Stored records
◇ ◇ ◇ ◇ ◇

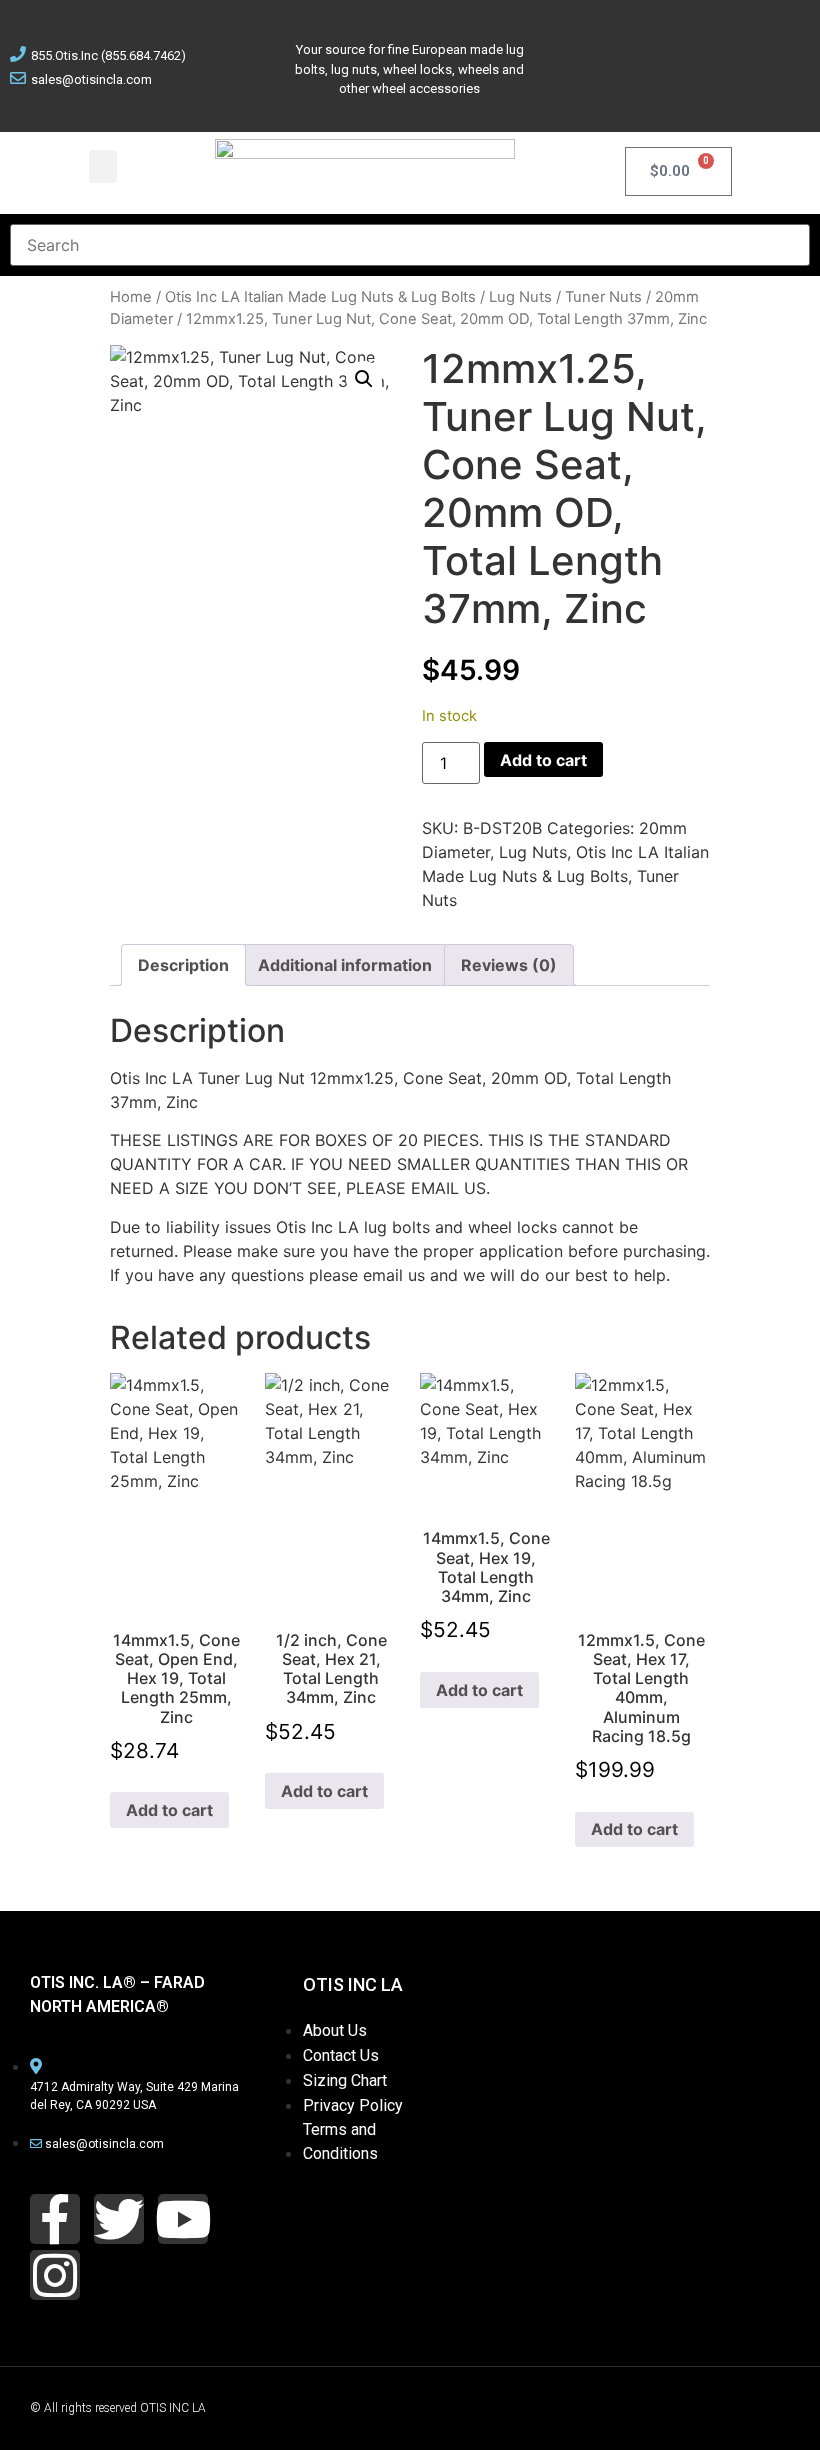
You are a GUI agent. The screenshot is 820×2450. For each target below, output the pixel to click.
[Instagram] (683, 91)
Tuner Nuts (603, 297)
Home (131, 297)
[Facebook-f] (55, 2219)
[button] (103, 166)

◇ ◇ ◇ ◇ ◇

Exercise aim:
The data above should be returned in full, exactly as written, apart from its images.

Response to the exercise:
You are a GUI agent. The screenshot is 820×2450. For each target below, output the pixel to click.
[Instagram] (683, 91)
Tuner Nuts (603, 297)
Home (131, 297)
[Facebook-f] (55, 2219)
[button] (103, 166)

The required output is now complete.